Allergan Receives FDA Approval of Teflaro (ceftaroline fosamil) for Pediatric Patients

Allergan plc, a leading global pharmaceutical company,  announced the U.S. Food and Drug Administration (FDA) has approved the company's supplemental New Drug Application (sNDA) for Teflaro (ceftaroline fosamil), granting new indications for pediatric patients 2 months of age to less than 18 years of age with acute bacterial skin and skin structure infections (ABSSSI), including infections caused by methicillin-resistant Staphylococcus aureus (MRSA), and community-acquired bacterial pneumonia (CABP) caused by Streptococcus pneumoniae and other designated susceptible bacteria.

"The impact of ABSSSI and CABP among children is significant, as these infections often require hospitalization and are met with limited pediatric treatment options, particularly as resistance increases among the pathogens that cause these infections," said David Nicholson, Chief R&D Officer, Allergan. "These new indications are yet another testament to our ongoing research and development in anti-infectives to address the evolving challenges of serious infections. Importantly, it allows us to educate physicians on the data they need to prescribe Teflaro to appropriate pediatric patients in need of an option that is safe and effective against some of the most difficult-to-treat pathogens in ABSSSI and CABP."

ABSSSI and CABP are common causes of healthcare visits and hospitalizations among children. Studies show more than 70,000 hospitalizations for ABSSSI occur among children per year – a rate that has more than doubled over the past 13 years.1 A study conducted by the Centers for Disease Control and Prevention (CDC) also found children younger than 5 years of age accounted for 70 percent of children hospitalized for community-acquired pneumonia.

These new indications were approved based on results from clinical studies evaluating TEFLARO in pediatric patients (2 months to less than 18 years of age), including one active-controlled study in ABSSSI and two active-controlled studies in CABP. In the ABSSSI active-controlled study, the efficacy and safety of Teflaro was compared with vancomycin or cefazolin (each with optional aztreonam). In the CABP studies, Teflaro was compared with ceftriaxone. Use of Teflaro in pediatric patients 2 months to less than 18 years of age is supported by evidence from adequate and well-controlled studies of Teflaro in adults, as well as additional pharmacokinetic and safety data from pediatric trials.

The primary objective of the pediatric ABSSSI and CABP studies was to evaluate the safety and tolerability of Teflaro. These studies were not powered for comparative inferential efficacy analysis, and no efficacy endpoints were identified as primary.

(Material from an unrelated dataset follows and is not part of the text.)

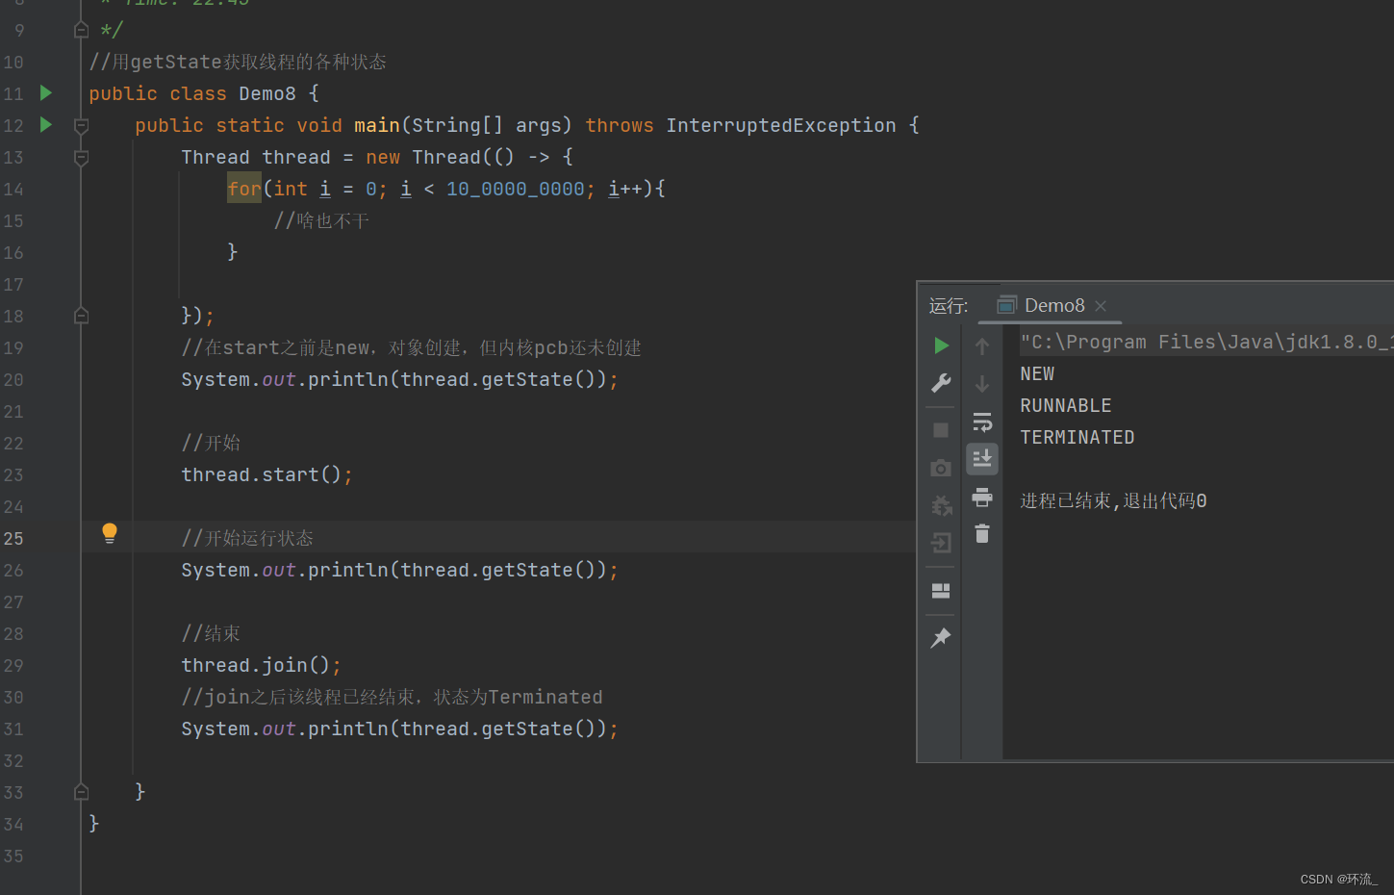This screenshot has height=895, width=1394.
Task: Navigate down the stack trace
Action: (981, 384)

To evaluate the treatment effect of Teflaro in the ABSSSI pediatric trial, an analysis was conducted in 159 patients with ABSSSI in the Modified Intent-to-Treat (MITT) population. This analysis evaluated responder rates based on achieving both cessation of lesion spread and absence of fever on Study Day 3. Patients treated with Teflaro showed a higher response at Study Day 3 versus the comparator group, with clinical response achieved in 80.4 percent (86/107) of patients treated with Teflaro and 75 percent (39/52) of patients in the comparator group, with a treatment difference of 5.4 percent (95 percent Confidence Interval [CI] -7.8, 20.3). Clinical cure rates at the test of cure (TOC) visit (8 to 15 days after the end of therapy) for the ABSSSI pediatric trial were 94.4 percent (101/107) for patients treated with Teflaro and 86.5 percent (45/52) for the comparator, with a treatment difference of 7.9 (95 percent CI -1.2, 20.2).

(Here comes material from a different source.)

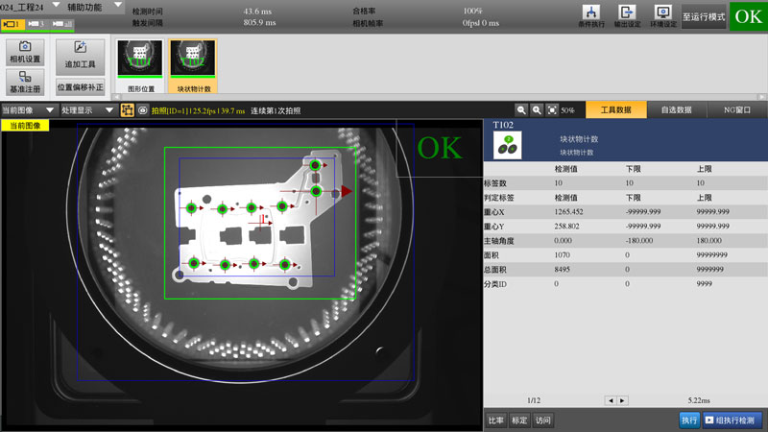768x432 pixels.
Task: Switch to the NG窗口 tab
Action: coord(736,110)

To evaluate the treatment effect of Teflaro in the CABP trial submitted for this pediatric filing, an analysis was conducted in 143 patients with CABP in the MITT population. This analysis evaluated responder rates at Study Day 4 based on achieving improvement in at least two out of seven symptoms (cough, dyspnea, chest pain, sputum production, chills, feeling of warmth/feverish and exercise intolerance or lethargy), and worsening in none of these symptoms. The clinical response at Study Day 4 was 69.2 percent (74/107) for patients treated with Teflaro and 66.7 percent (24/36) for the comparator, with a treatment difference of 2.5 percent (95 percent CI -13.9, 20.9). Clinical cure rates at TOC were 87.9 percent (94/107) for patients treated with TEFLARO and 88.9 percent (32/36) for the comparator, with a treatment difference of -1.0 (95 percent CI -11.5, 14.1).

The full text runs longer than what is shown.